With that in mind, let's consider what might have been the the most important news item to break in the last couple of days -- a seemingly mundane report from the Wall Street Journal that might be far more significant, in terms of policy implications, than Larry Summers' 2008 income. The Journal reported on Monday that "Top federal bank regulators plan to meet early this week to discuss how to analyze the results of stress tests being conducted on the country's 19 largest banks."
Regulators announced the tests two months ago as part of an effort to determine how much assistance big banks might need to continue lending if the economic downturn worsens. The government is wrestling with how to bolster the lenders without appearing to prop up banks that are beyond repair.
The stress test deadline is the end of April, which is just a few weeks away. How that moment is handled will be a defining test of the Obama administration.
If regulators conclude that the banks are fine and dandy, and all of them have enough capital to survive a continuing economic contraction, then How the World Works will join the ranks of those predicting a repeat of Japan's lost decade of economic stagnation.
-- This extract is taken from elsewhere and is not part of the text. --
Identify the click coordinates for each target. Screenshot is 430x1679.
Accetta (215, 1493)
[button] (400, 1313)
The banks are not fine, or we wouldn't even be having this discussion.
If regulators decide that one or two or half a dozen are effectively insolvent, and require additional capital, but that capital is delivered without a significant "escalation" of conditions, then the political uproar that ensues will be every bit deserved.
Of course, there's a third possibility. A big bank, say, Citigroup, for example, is found to be in dire need of additional billions, and the Obama administration goes to Congress, cites its stress test findings, and says we need X amount of money to achieve Y kind of restructuring, and oh, by the way, CEO Vikram Pandit is out the door. You thought we were tough on G.M.?
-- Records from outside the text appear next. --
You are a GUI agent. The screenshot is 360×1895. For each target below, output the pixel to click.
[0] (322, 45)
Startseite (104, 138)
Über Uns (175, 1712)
That possibility is consistent with the public statements made so far by representatives of the Obama administration. It requires us to see the administration's handling of the auto industry as a model for how it intends to manage Wall Street, and not as a contradiction ot it. Does that make it a likely possibility? No one outside the administration can say for sure. Without doubt, there are plenty of reasons to think that the stress tests have been designed to be too mild. Certainly, the revelations about Summers also chip away at the Obama administration's credibility. And I think it's also probably true that Geithner and Obama don't want to have to take such steps -- which may put them at odds with a significant portion of the American public, which is lusting, with good reason, for a pound of flesh.
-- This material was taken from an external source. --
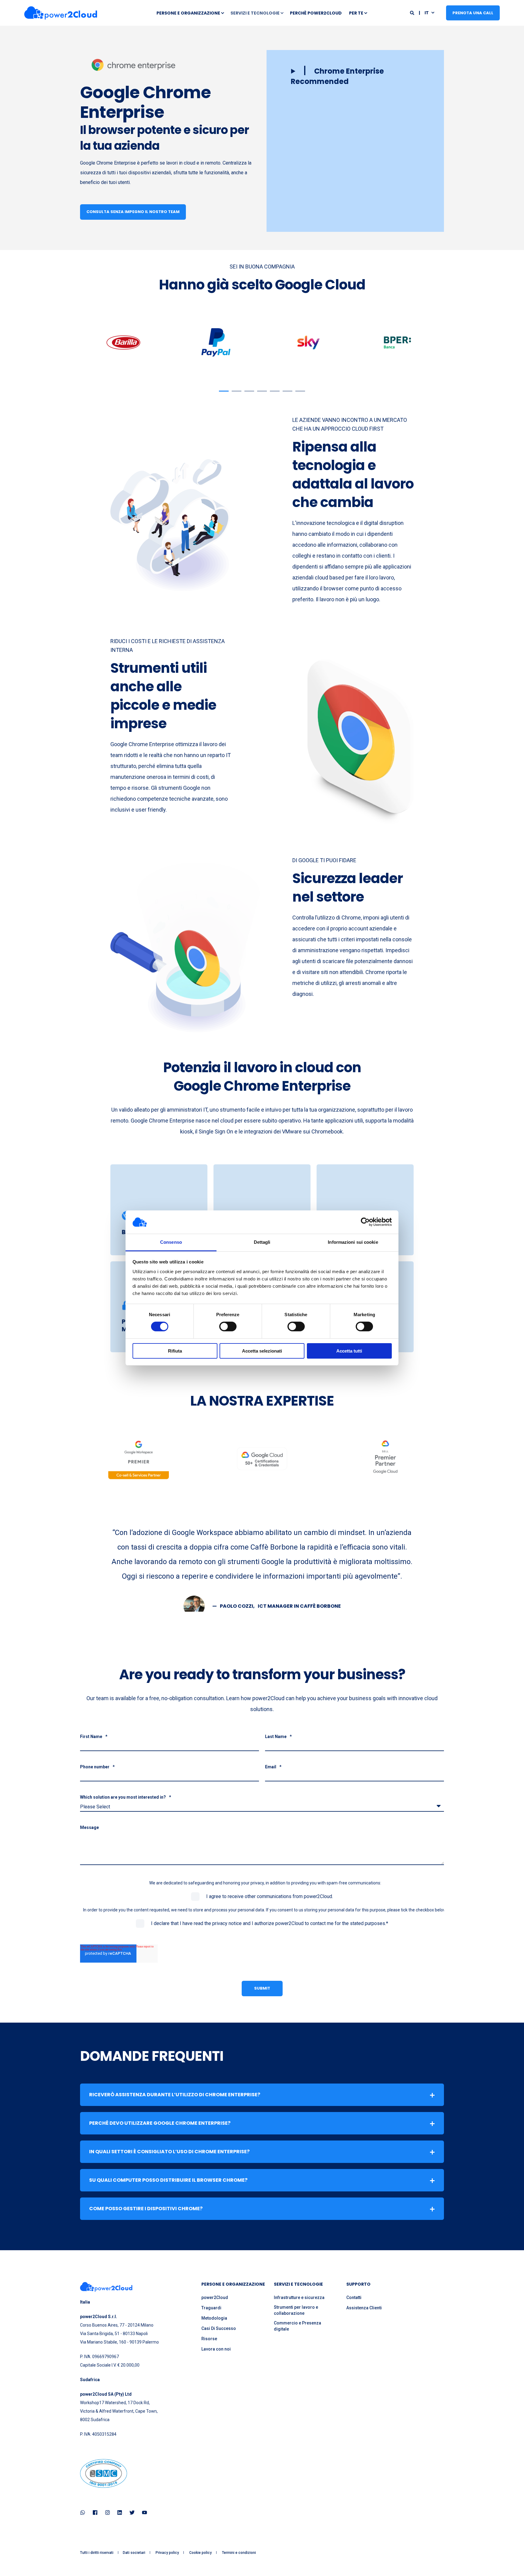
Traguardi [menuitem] (211, 2307)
The point is, this is not some far-future speculation. The denouement is fast approaching. A little more than three months into its term, the administration is going to tell us directly what it thinks about the health of the nation's biggest banks. That doesn't strike me as that tardy a pace. But I do think it is the moment that we should be sharpening our knives for. And in the meantime, maybe we should take heart that economic policy hasn't been zigzagging all over the place without rhyme or reason, as was true during the administration immediately preceding.